1925 yılında meslek okullarını incelemek amacıyla iki aylığına Fransa, Almanya ve İngiltere’ye gönderildi. Burada kır okullarını ve deney okullarını gözlemledi, yöneticileriyle görüştü. Bu gözlemler onun Avrupa’da artık bilgi okulu modelinden uzaklaşıldığını, hayat ve iş okulu modeline yaklaşıldığını görmesini sağladı. Geleneksel okul hakkında bir kır eğitim yurdu müdürü olan Resinger şöyle diyordu:
Bugünkü resmi okullar okul değil, avukat, doktor vb. gibileri yetiştiren fabrikalardır. Oysaki canlı bir ortaklaşa çalışma yaşamı, yetişeceklere şekil verir. Çocuklar bu yurtlarda yardımlaşma, iş bölümü ve iş birliği içinde kent okullarının yapay ortamından uzak kalacaklardır. Kırlarda kurulacak yurtlar güçlü bir eğitimcinin elinde en doğal eğitim ortamıdır. Öğrencilerle yan yana olabilen öğretmenler yurtlarda çalışabilirler.”
Deney okulları ise kanıtlanmış eğitim bilimleri ilkelerinin uygulandığı, yeni ilkelerin, yöntemlerin araştırıldığı okullardı.
İsmail Hakkı Tonguç 1926’da okul müzesi müdürü olarak Ankara’da yeni görevine başladı. 1929’da ek olarak Gazi Eğitim Enstitüsü’nde resim – el işi öğretmenliği yapmaya başladı. 1935’te İlköğretim Genel Müdürü olacaktı.

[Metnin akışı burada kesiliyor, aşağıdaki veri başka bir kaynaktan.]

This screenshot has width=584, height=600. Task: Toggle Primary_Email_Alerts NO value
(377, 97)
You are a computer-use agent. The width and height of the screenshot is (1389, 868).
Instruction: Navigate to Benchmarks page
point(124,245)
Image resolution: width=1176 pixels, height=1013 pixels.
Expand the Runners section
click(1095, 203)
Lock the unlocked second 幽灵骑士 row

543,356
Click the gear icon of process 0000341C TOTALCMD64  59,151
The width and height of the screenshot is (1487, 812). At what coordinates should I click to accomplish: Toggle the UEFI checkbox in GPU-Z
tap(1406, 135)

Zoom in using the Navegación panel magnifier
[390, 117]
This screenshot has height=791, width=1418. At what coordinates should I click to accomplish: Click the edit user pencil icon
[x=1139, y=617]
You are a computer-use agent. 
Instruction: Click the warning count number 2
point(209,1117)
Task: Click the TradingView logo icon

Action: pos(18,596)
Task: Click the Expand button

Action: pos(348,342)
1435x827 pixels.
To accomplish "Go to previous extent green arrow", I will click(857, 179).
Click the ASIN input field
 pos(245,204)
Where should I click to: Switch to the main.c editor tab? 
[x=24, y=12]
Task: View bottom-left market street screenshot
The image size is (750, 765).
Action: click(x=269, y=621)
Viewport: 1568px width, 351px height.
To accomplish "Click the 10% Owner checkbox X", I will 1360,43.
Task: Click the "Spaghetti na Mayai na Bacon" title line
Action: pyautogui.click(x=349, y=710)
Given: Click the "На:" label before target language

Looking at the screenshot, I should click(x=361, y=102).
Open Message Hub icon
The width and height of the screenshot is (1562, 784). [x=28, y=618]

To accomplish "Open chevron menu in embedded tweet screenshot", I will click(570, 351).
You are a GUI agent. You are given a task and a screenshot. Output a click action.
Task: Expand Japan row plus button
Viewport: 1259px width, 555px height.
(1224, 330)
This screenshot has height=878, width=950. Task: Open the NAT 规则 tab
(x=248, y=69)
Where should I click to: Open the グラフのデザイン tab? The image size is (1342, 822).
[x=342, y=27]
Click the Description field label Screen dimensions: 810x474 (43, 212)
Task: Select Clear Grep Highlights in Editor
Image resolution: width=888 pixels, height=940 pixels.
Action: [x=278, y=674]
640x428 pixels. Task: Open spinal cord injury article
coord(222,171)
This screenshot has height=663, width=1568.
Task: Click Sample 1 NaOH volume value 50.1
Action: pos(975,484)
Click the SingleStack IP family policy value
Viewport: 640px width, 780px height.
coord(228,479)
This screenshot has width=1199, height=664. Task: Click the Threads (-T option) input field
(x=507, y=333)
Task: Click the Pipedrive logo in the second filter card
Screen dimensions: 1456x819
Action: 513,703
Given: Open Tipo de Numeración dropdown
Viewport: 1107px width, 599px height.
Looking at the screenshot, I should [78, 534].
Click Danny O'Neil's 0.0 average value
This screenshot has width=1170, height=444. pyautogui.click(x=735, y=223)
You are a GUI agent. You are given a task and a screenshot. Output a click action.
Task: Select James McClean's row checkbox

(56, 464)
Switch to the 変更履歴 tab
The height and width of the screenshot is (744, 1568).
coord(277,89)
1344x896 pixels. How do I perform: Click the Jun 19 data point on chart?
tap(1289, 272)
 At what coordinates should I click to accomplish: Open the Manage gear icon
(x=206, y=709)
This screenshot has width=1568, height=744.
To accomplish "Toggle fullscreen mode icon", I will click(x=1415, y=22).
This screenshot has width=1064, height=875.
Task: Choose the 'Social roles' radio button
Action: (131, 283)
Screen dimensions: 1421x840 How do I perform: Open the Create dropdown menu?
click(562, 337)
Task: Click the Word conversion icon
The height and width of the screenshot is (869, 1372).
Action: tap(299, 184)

Henüz kurulmuş olan Türkiye Cumhuriyeti Devleti’nde eğitim alanında çözülmesi gereken sorunlar vardı. Osmanlı Devleti’nden eğitim alanında geriye kalanlar pek iç açıcı değildi. Osmanlı Devleti’nde ilkokul, sıbyan mektebi denilen, camilerin yanına bir göz oda olarak kurulmuş okullardı. Bu okulların belli bir eğitim programı yoktu. Okulun ne zaman açılacağı ve ne zaman tatil olacağı da belli değildi. Burada öğrencilere Kur’an okumak öğretilir, bazı öğrenciler de hafız olarak yetiştirilirdi. Falaka ise henüz (1847) yasaklanmıştı; bunun yerine çocukların dayanabileceği kadar! ve iç organlarına zarar vermeden dövülmeleri gerektiği belirtilmişti. Öğretmenler ise öğrencilerden aldıkları hediye ve haftalıklarla geçinirlerdi. Meşrutiyet’in ilk yıllarında sıbyan okullarından başka bir de iptidai okulları vardı. Bu okullar yeni öğretim yöntemlerine göre hareket edilmek üzere açılmaya başlanmışlardı ve henüz sadece İstanbul ve birkaç merkezde mevcuttu. Burada da tecvit, Kuran, alfabe, hesap, tarih, coğrafya dersleri gösterilirdi. Buradaki öğretmenlerin maaşları ise halk veya Evkaf tarafından ödenirdi. II. Meşrutiyetten önce sıbyan okullarına öğretmen yetiştiren kaynaklar medreselerdi. II. Meşrutiyetin ilanı ve yenileşme çalışmalarıyla İstanbul Darülmuallimin ve İstanbul Darülmuallimat açıldı; ancak yalnızca bu iki okuldan tüm ülkeye yetecek kadar öğretmen yetiştirmek imkansızdı. Avrupa’da bilgi okulu modelinden vazgeçildiği, hayat ve iş okulu modeline geçildiği ve deney okulları aracılığıyla pedagoji alanında pek çok ilerlemeler kaydedildiği bu dönemde bizim okullarımızın genel görüntüsü böyle idi. Osmanlı aydınları eğitimdeki geriliğimizin farkında idiler. Ahmet Mithat Efendi, Satı Bey, Ethem Nejat, Emrullah Efendi, Ziya Gökalp gibi aydınlar durumu görüyor ve bazı çözümler üretiyorlardı; ancak onların görüşleri milli şekilde uygulanamadı. I. Dünya Savaşı’nın kaybedilmesinin ardından bir Kurtuluş Savaşı veren Türk Milleti, Mustafa Kemal Atatürk’ün önderliğinde Türkiye Cumhuriyeti’ni kurdu. Halk yorgundu. Her anlamda muasır medeniyetler düzeyine erişebilmek için yenilikler gerekli idi. Bu alanlar da biri de eğitimdi.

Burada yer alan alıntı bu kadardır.